Partition Problem

Given an array of numbers, if there is a subset that the sum of the items in the subset equals to exactly half of the sum of total array? This is a NP-Complete problem and similar to knapsack problem, it has a pseudo-polynomial DP solution for integers when the problem's scale is not too large.

Let $DP[i][j]$ denotes if there are a subset from the first $j$ elements which the sum of items in the subset equals to $i$ . If the sum of all items $N$ is even, then $DP[\frac{N}{2}][n]$ is the solution where n is the number of all items.

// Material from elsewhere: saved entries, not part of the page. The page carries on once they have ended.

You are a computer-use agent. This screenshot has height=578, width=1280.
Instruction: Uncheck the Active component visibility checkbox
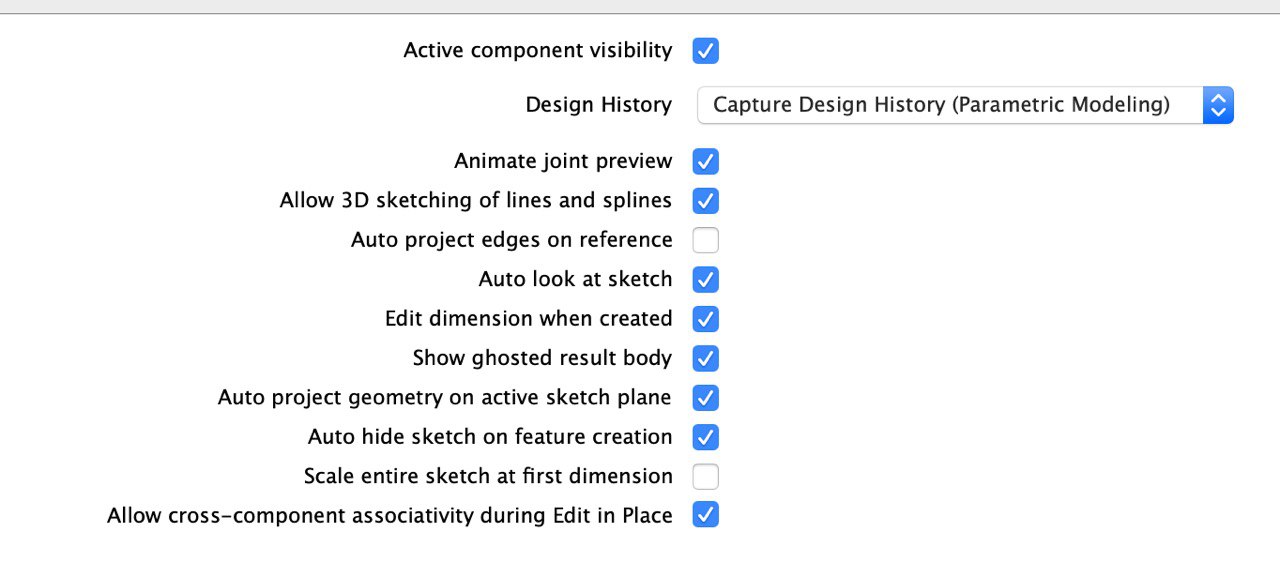point(705,50)
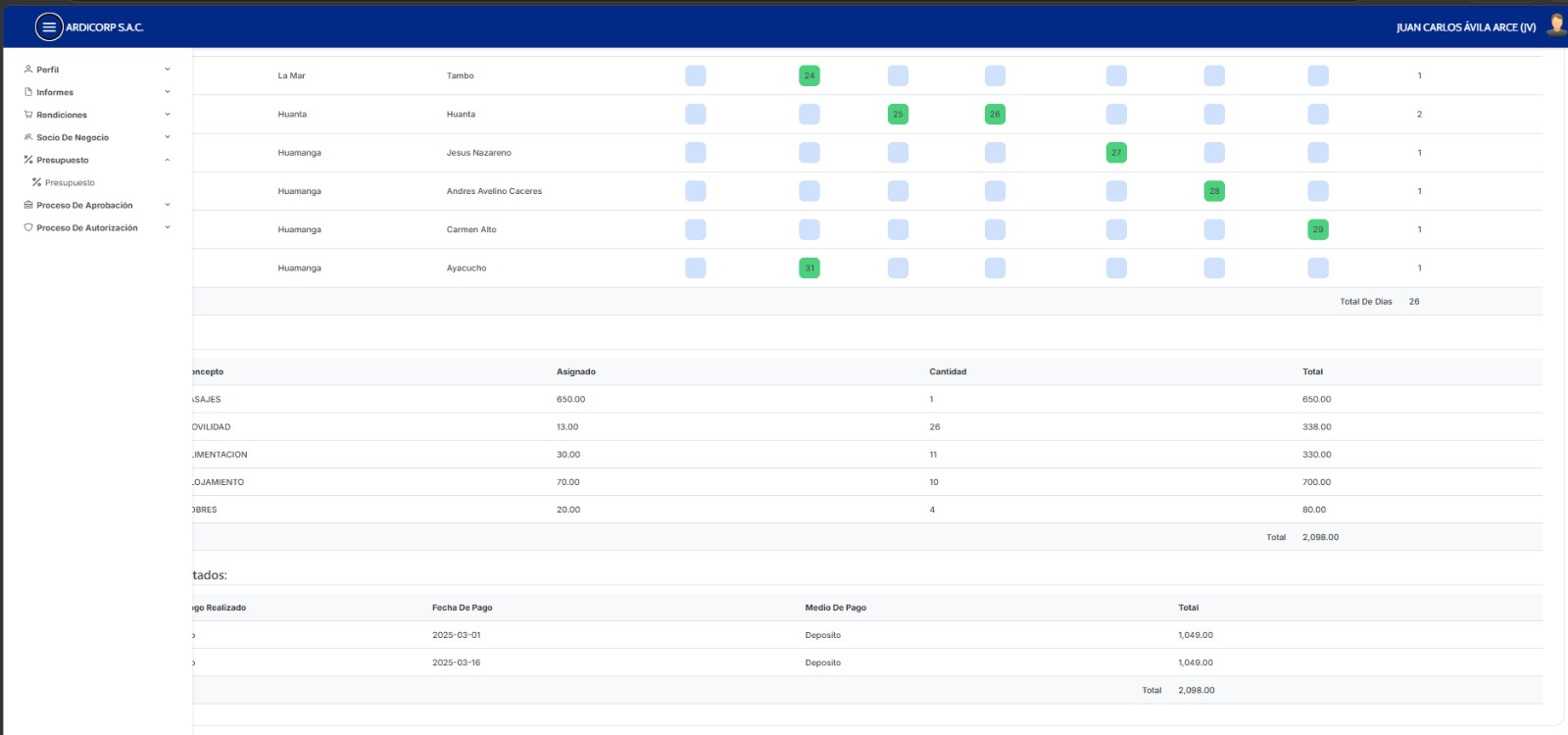Click the Socio De Negocio people icon

28,137
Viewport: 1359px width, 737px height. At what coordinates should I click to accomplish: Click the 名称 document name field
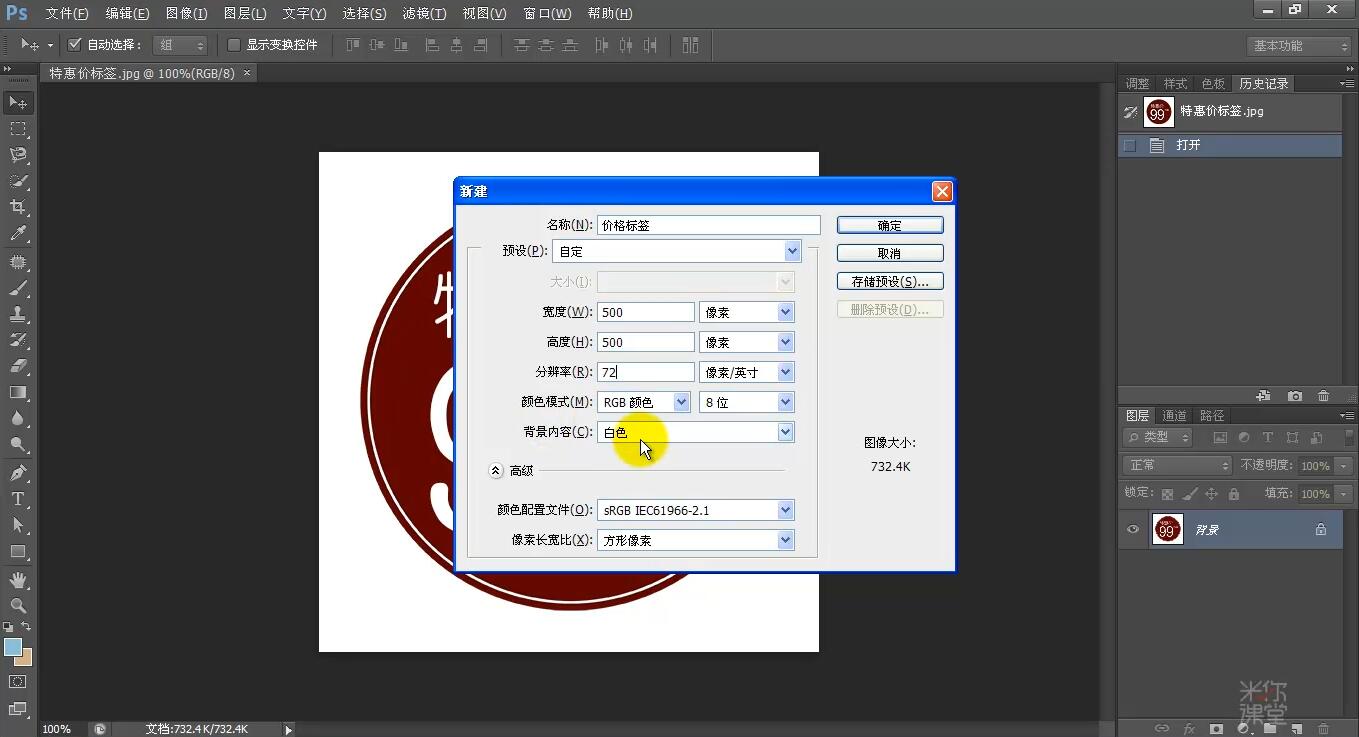[x=707, y=224]
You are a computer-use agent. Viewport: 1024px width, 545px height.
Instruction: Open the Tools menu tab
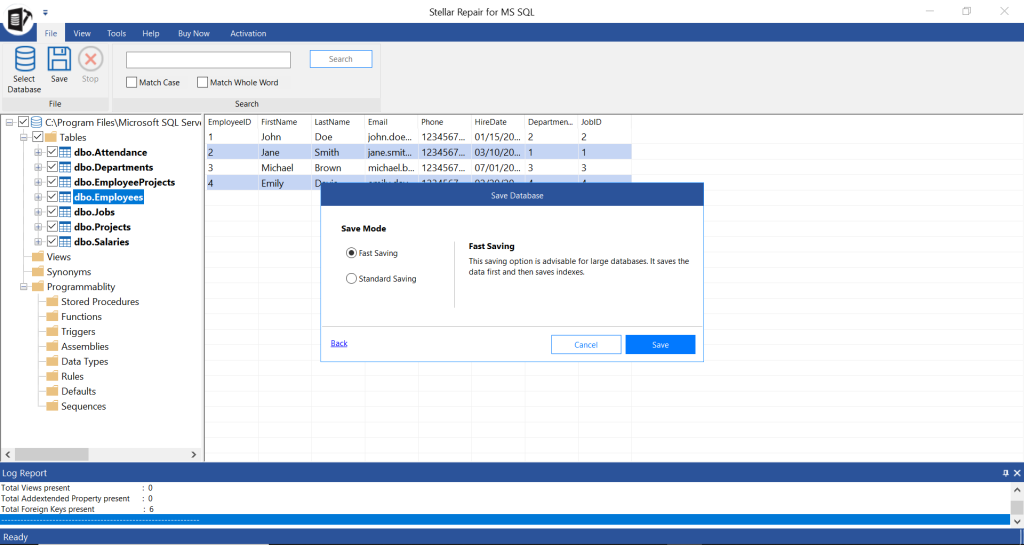[116, 33]
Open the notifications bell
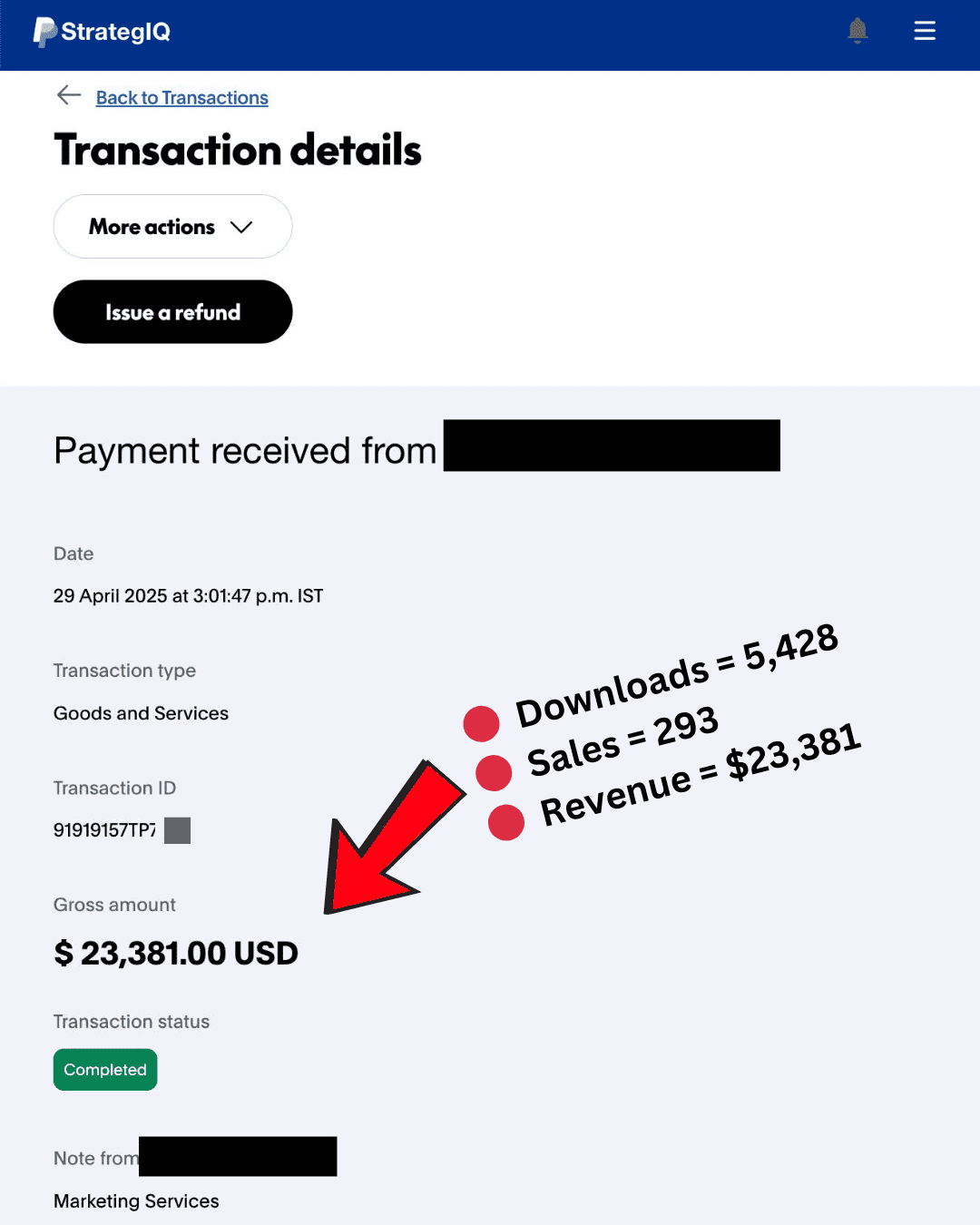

It is obviously that $DP[0][i] = true$ holds for all $i$ . As for $DP[i][j]$ , it is true if either $DP[i][j - 1]$ is true or $DP[i - x_{j}][j - 1]$ is true. where $x_{j}$ is the $j$ th element in the array.

Sample code:

class PartitionProblem {
    public static boolean can partition(int[] array) {
        int sum = 0;
        int n = array.length;
        for (int x: array) {
            sum += x;
        }
        if (sum % 2 != 0) return false;
        boolean[][] DP = new boolean[sum / 2 + 1][n + 1];

        for (int i = 0; i <= n; i++) DP[0][i] = true;

        for (int i = 0; i <= sum / 2; i++) {
            for (int j = 0; j <= n; j++) {
                if (i >= array[j]) DP[i][j] = DP[i][j - 1] || DP[i - array[j]][j - 1];
                else DP[i][j] = DP[i][j - 1];
            }
        }

        return DP[sum / 2][array.length];
    }
}